The second is a wonderful talent, matched only by Ronald Reagan in recent politics, for making things simple. His reassuring message is that there are easy answers. His most telling argument: "All you have to do is . . ."
It's what Americans are longing to hear. The answer to crime? A promise that "it won't be pretty," gets them cheering.
The conventional wisdom is that the Perot candidacy peaked at its beginning and can only go down. There are two reasons for this, each the reverse of what's going for him.
The first is that the "none of the above" luster would have gone to any outsider, particularly Gen. H. Norman Schwarzkopf. But as the campaign goes on, the candidate's persona changes. When he actually threatens to become president, the first "n" drops off. He is "one of the above."
Since the man has no public record, scrutiny of his business affairs and back-room interventions in policy are in order.
This is likely to tear away the Perot-made myth of the pure entrepreneur to reveal the biggest profiteer of Medicare spending. Some of his past ideas for extracting POWs and hostages may make people pause before putting him in charge of things that blow up.
So far, Mr. Perot's relations with the press have been on his own terms. Pretty soon he has to submit to the same treatment every candidate gets. That will test his famous temper.
The second reason that his candidacy by rights should fail is that his lack of experience on issues will come out as he is forced to take positions. Discrepancies, contradictions, mistakes and insults will out. This is a man who has never faced an electorate, dealt with Congress, been constrained by the Constitution, studied federal fiscal policy, come to grips with Russia or planned a health program. "All you have to do is . . ." will soon pale.
So by all conventional thinking, the Perot juggernaut ought to peter out well before Labor Day. But a couple of caveats are in order.
Two people have something to say about this: George Bush and Bill Clinton. They put Ross Perot on top, and only they can knock him off.
Mr. Bush assumed himself to be popular and did too little about the recession. Big mistake. He is starting to look old and frustrated, unimpressive in the face of adversity.
Mr. Clinton looks like what the Democratic panjandrums always feared: not presidential. This is a mixture of biases about his youth, the nakedness of his ambition, his scratchy accent and the publicized character issue that he beat down in the primaries.
If Ross Perot is to be beaten, either Mr. Bush or Mr. Clinton must do it. No one else can. So far they have been skittish, each hoping not to antagonize the Perot admirers, each counting on the other or the press or the neophyte's own self-destruction.
You would think that the mighty Bush dirt machine which did such an effective job on Michael Dukakis in 1988 and has been researching Bill Clinton all year would turn its sights on Mr. Perot. But there won't be a peep until the strategists feel they know where votes leaving Perot are headed.
So by rights, the Perot phenomenon ought to plummet, but don't count on it before you see it. Sometimes new things do happen, in politics as in everything else.

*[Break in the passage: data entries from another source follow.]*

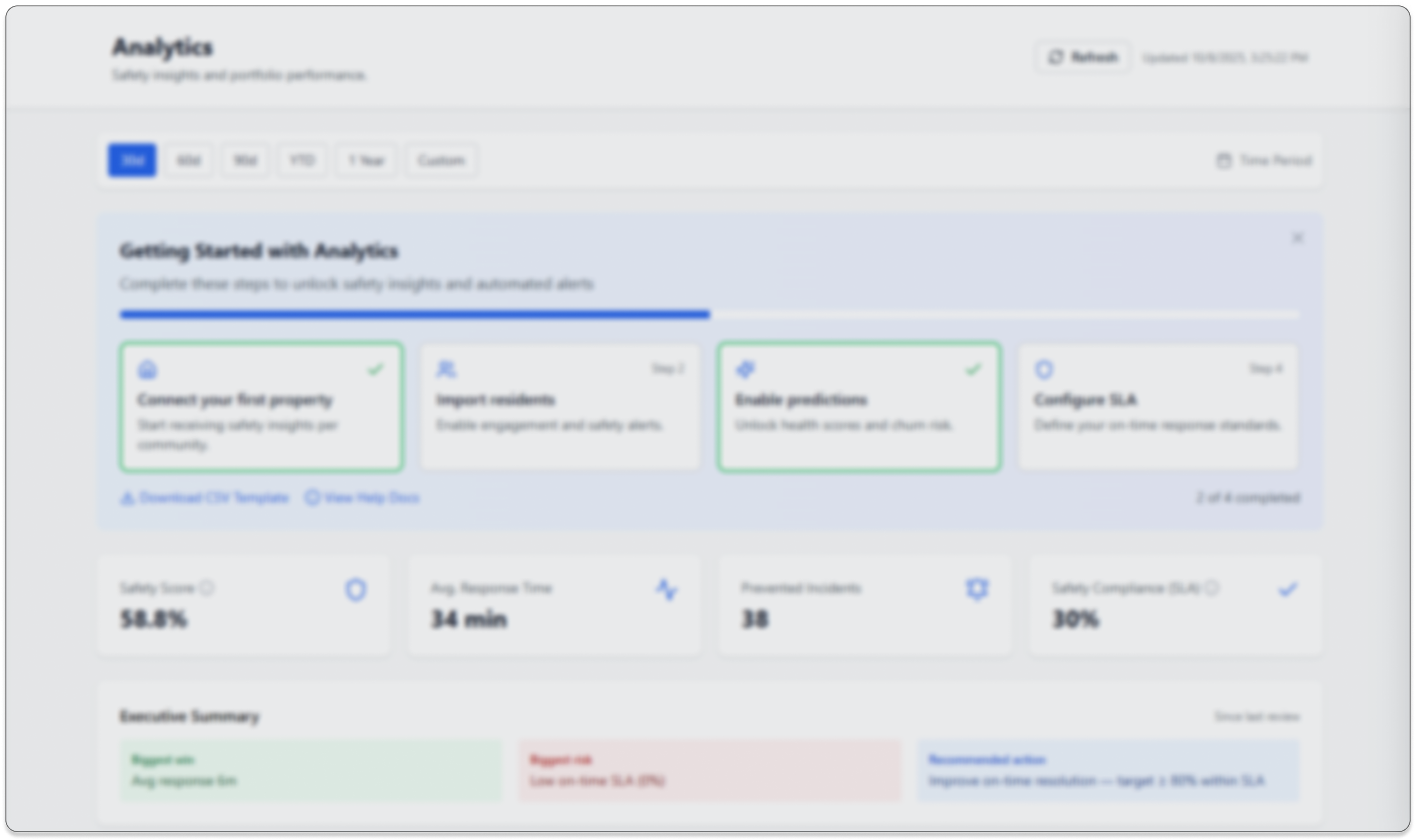Click the shield icon in the Safety Score card
Viewport: 1416px width, 840px height.
pyautogui.click(x=355, y=590)
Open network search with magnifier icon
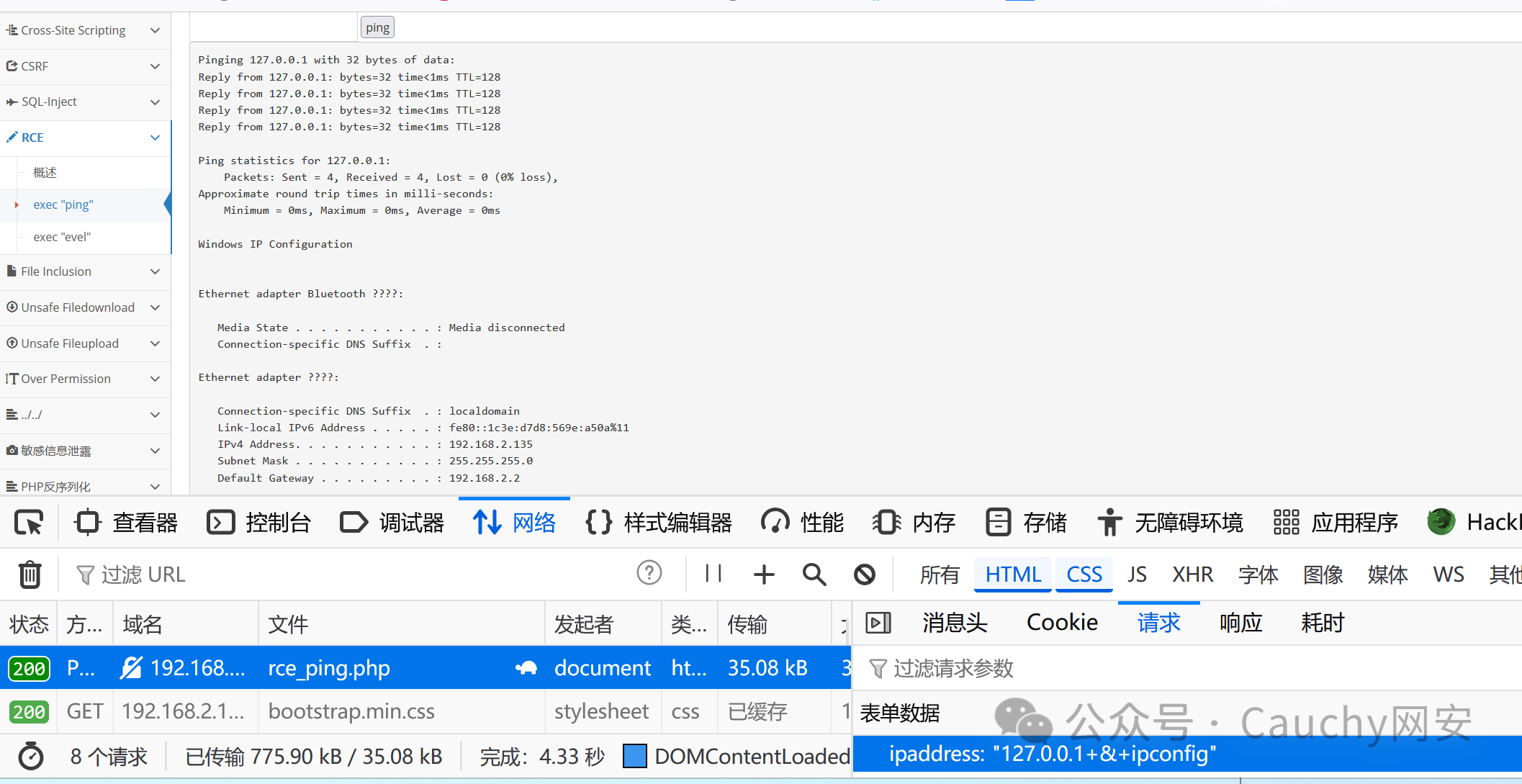Viewport: 1522px width, 784px height. pos(814,575)
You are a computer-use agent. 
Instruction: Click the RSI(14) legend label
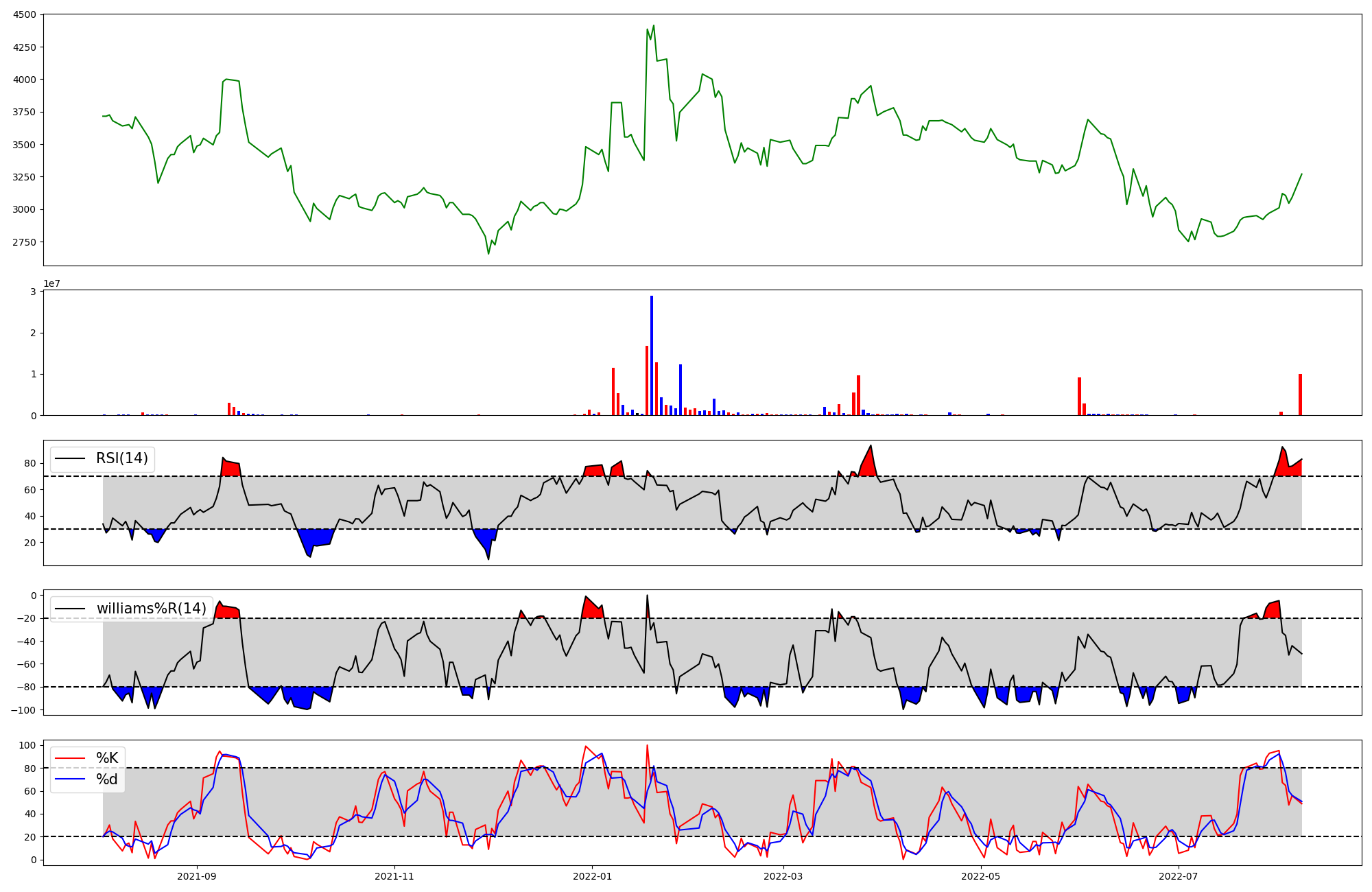[x=121, y=458]
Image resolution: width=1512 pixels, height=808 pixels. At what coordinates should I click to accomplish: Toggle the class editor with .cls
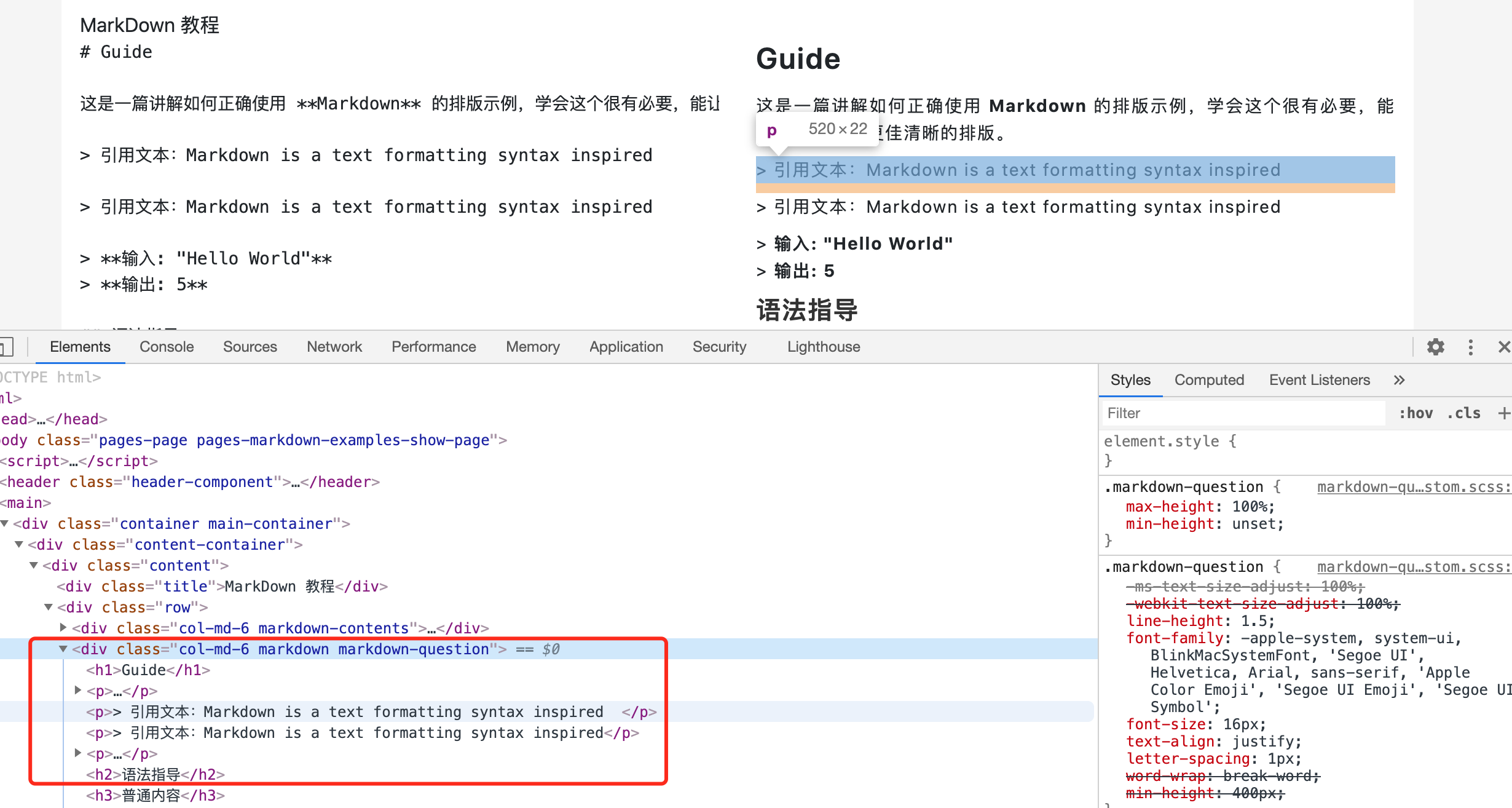pyautogui.click(x=1465, y=413)
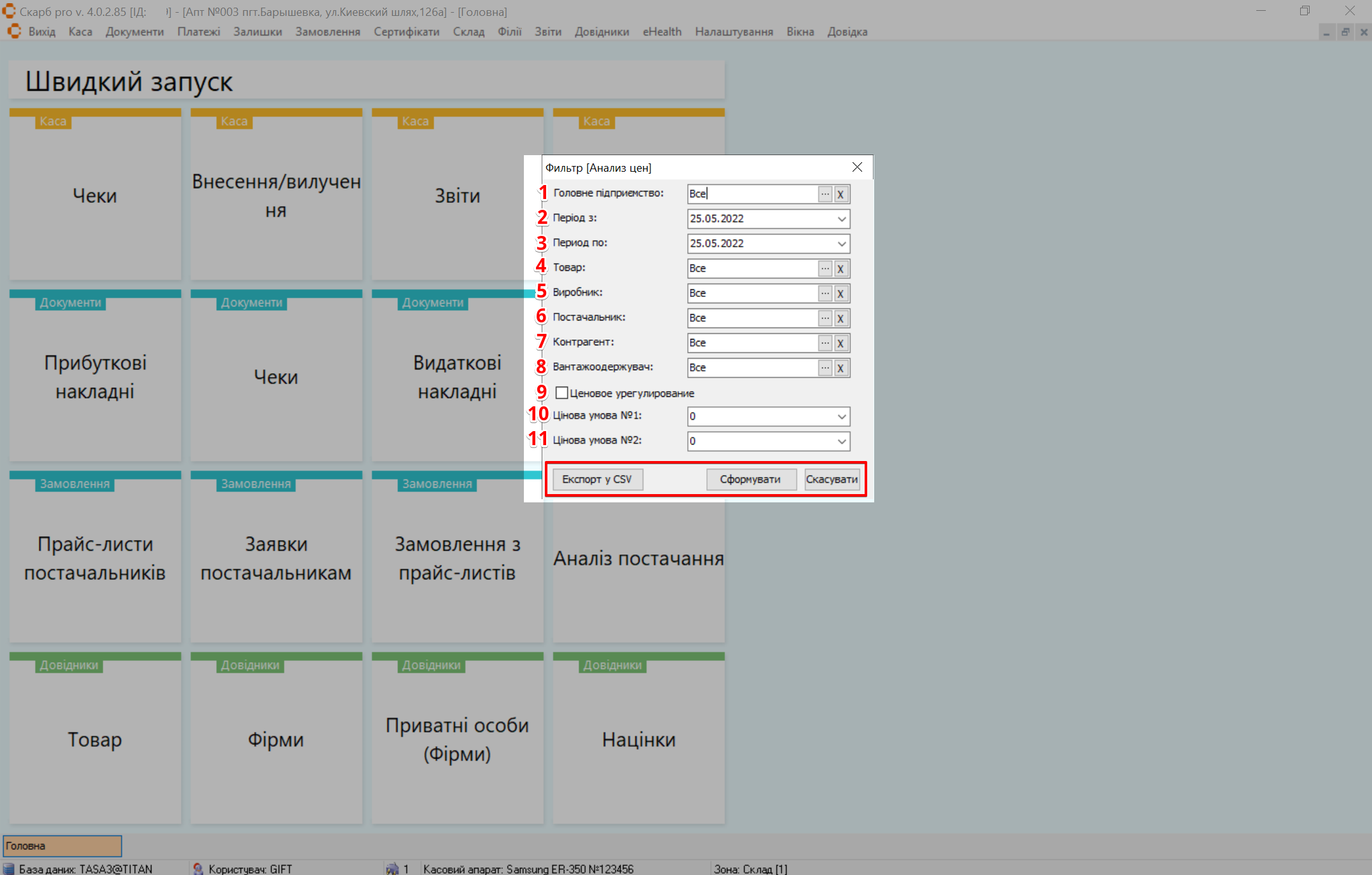Clear the Виробник field with X
1372x875 pixels.
click(840, 293)
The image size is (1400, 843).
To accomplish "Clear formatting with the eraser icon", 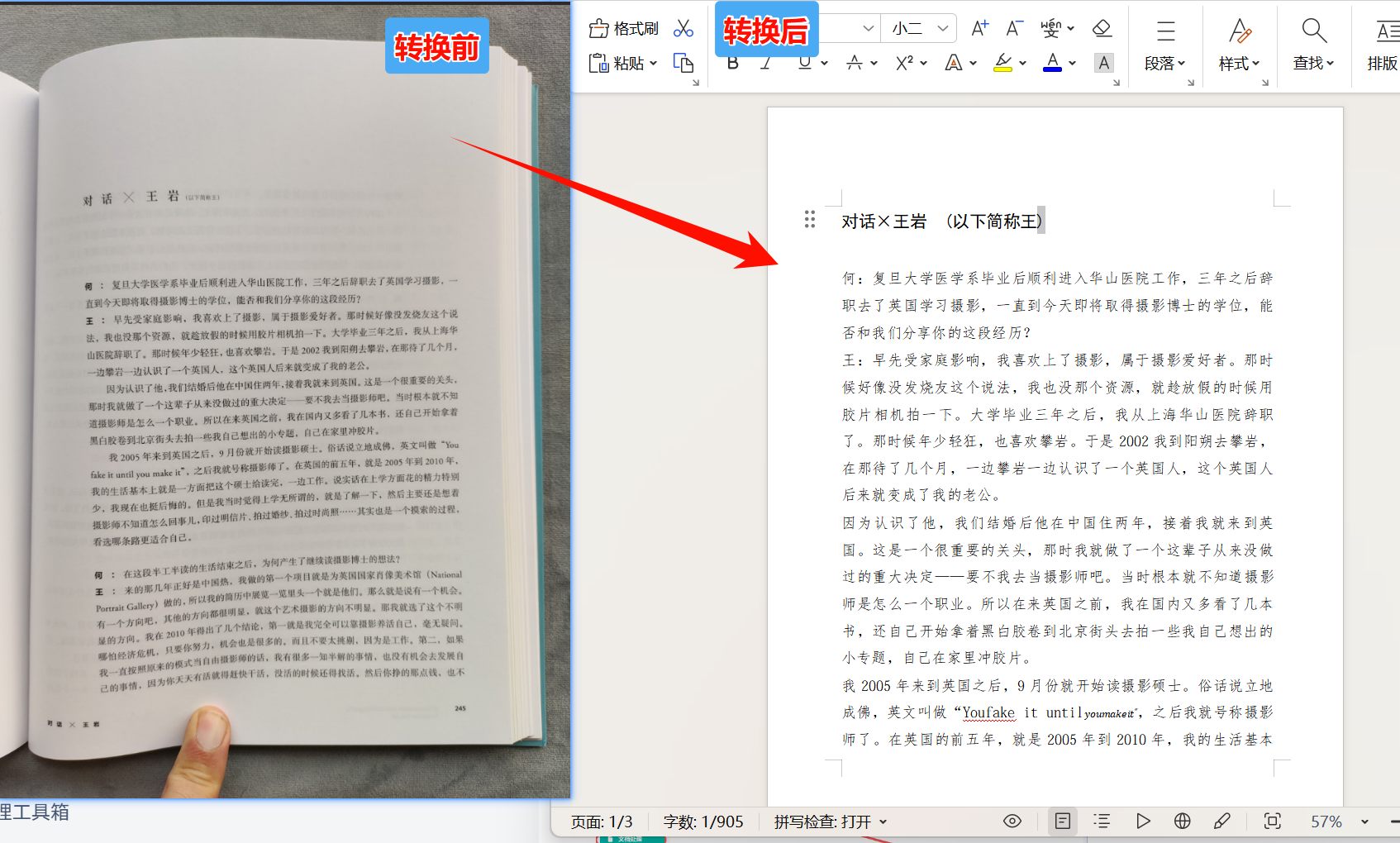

It is at least possible that the Perot bubble will not burst, that the comet will not implode, that the outsider will not trip on the foot in his mouth. Sometimes a horse with an early lead wins from the front.
There is a lot of hand-wringing that a Clinton third-place finish might send the Democratic Party in a downward spiral from which it would never return. Perhaps that could happen after a Bush-Perot-Clinton order of finish.
But a Perot presidency would do more harm to the Republican Party. It would leave the Democratic Party where it is, holding Congress and most state houses, the major party in the land. And deprive the Republican Party of its last bastion of power and patronage, the White House. Unless, of course, a victorious but partyless President Perot were to take over the Republican Party for his own.
One may speculate about how many more blacks, women and Republicans will be elected to Congress, but a certainty is that the Perot party will not capture Capitol Hill.
The best thing Ross Perot has going for him is a belief within the Bush and Clinton camps that he hurts the other. They could conspire to let him home free. If they don't beat him, no one will.
Daniel Berger writes editorials for The Baltimore Sun.